### Problem statement
Give back exactly the stretch of data below from the line holding "Click the info" through the line holding "Share the page", both ends included, and leave the remaining lines out.

─── Data shown

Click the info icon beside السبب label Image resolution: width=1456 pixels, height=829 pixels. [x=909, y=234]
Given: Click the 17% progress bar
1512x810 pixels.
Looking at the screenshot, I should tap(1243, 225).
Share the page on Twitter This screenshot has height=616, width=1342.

──────
─── Data shown

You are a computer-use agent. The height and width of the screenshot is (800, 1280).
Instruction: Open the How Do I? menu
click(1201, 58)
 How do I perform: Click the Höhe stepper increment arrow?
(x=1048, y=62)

──────
─── Data shown

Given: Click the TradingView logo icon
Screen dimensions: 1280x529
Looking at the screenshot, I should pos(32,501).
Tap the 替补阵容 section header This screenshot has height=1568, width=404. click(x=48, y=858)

──────

### Exercise output
Click the info icon beside السبب label Image resolution: width=1456 pixels, height=829 pixels. [x=909, y=234]
Given: Click the 17% progress bar
1512x810 pixels.
Looking at the screenshot, I should tap(1243, 225).
Share the page on Twitter This screenshot has height=616, width=1342.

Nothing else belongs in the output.